DOCUMENT TEXT:
++++++++++

Younger age, greater partner number, group sex, but not condom use, linked to increased risk of STI
WEDNESDAY, April 10, 2019 (HealthDay News) — For gay and bisexual men, receipt of HIV preexposure prophylaxis (PrEP) is associated with an increase in sexually transmitted infections (STIs), according to a study published in the April 9 issue of the Journal of the American Medical Association.
Michael W. Traeger, from the Burnet Institute in Melbourne, Australia, and colleagues describe STI incidence and behavioral risk factors among a cohort of 2,981 predominantly gay and bisexual men (98.5 percent) who use PrEP. Participants received daily oral tenofovir disoproxil fumarate and emtricitabine for HIV PrEP upon enrollment, quarterly HIV and STI testing, and clinical monitoring.

++++++++++

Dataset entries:
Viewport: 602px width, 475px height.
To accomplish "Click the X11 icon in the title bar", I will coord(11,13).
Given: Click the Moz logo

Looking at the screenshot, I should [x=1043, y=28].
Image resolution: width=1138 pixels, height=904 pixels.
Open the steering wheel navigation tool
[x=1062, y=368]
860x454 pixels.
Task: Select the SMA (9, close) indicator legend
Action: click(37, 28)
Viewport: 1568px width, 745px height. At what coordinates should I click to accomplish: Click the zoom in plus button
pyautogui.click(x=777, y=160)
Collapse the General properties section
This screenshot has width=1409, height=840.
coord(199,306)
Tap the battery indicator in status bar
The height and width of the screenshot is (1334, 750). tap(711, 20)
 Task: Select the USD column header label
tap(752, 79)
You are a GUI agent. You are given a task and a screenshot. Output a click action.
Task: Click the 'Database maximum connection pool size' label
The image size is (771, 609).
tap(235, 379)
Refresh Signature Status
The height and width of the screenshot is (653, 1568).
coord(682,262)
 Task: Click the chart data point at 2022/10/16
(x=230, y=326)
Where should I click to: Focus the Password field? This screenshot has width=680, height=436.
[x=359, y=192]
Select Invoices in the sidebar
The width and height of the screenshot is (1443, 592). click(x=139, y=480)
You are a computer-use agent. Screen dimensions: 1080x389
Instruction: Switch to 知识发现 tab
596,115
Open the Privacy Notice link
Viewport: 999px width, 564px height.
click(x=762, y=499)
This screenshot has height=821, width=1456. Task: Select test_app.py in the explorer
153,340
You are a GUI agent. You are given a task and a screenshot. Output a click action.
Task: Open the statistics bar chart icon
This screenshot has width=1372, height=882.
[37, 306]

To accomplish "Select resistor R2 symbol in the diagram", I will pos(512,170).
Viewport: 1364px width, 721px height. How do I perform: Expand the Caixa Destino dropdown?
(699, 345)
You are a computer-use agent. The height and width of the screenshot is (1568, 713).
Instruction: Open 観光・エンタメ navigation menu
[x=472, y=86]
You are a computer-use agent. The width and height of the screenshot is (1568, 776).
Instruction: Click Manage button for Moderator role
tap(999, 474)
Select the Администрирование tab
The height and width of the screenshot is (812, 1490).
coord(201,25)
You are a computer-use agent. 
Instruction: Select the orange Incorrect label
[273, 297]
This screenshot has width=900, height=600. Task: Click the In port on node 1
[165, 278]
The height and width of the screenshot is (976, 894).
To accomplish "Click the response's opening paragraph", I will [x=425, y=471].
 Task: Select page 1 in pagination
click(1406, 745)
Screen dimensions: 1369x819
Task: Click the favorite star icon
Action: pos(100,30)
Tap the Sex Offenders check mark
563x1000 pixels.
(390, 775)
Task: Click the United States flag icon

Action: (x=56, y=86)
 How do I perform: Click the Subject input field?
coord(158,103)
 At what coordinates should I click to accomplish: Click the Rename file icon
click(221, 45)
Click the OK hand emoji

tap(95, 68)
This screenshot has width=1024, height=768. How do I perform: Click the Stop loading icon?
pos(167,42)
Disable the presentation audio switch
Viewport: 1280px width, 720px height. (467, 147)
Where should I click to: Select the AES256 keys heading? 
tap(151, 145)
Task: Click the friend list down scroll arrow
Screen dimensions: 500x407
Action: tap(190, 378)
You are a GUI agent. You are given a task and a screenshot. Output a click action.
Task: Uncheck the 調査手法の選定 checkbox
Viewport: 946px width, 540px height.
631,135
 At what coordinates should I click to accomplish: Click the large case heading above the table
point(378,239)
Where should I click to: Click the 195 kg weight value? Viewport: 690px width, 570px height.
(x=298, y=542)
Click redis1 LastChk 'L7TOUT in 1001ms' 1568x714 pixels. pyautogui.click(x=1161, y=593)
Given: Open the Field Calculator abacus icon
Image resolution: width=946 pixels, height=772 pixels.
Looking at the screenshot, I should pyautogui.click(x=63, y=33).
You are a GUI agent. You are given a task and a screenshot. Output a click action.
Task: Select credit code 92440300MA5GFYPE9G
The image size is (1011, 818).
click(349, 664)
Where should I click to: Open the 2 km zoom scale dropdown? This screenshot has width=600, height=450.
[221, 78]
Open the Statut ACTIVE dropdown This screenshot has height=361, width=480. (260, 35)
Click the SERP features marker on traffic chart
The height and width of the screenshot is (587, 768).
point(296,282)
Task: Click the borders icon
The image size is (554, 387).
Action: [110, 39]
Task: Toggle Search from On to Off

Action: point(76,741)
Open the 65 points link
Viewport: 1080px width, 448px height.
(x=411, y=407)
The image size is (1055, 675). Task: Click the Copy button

++++++++++

WORK INSTRUCTIONS:
A) Name the factors that the headline of the PrEP and STI news report links to increased risk of STI.
B) Continue the news report on PrEP and sexually transmitted infections from where it stops.

RESPONSES FOR EACH TASK:
A)
Younger age
Greater partner number
Group sex

B)
The researchers found that 2,928 STIs were diagnosed among 1,427 participants (48 percent) during a mean follow-up of 1.1 years. The incidence of STIs was 91.9 per 100 person-years, with 25 percent of participants accounting for 76 percent of all STIs. Younger age, greater partner number, and group sex were associated with greater STI risk, but condom use was not, among 2,058 participants with complete data for multivariable analysis. From before enrollment to follow-up, the incidence of STIs increased from 69.5 to 98.4 per 100 person-years (incidence rate ratio [IRR], 1.41). The increase in incidence from one year before enrollment to follow-up was significant for any STI and for chlamydia (adjusted IRRs, 1.12 and 1.17, respectively).
“These findings highlight the importance of frequent STI testing among gay and bisexual men using PrEP,” the authors write.
Several authors disclosed financial ties to the pharmaceutical industry.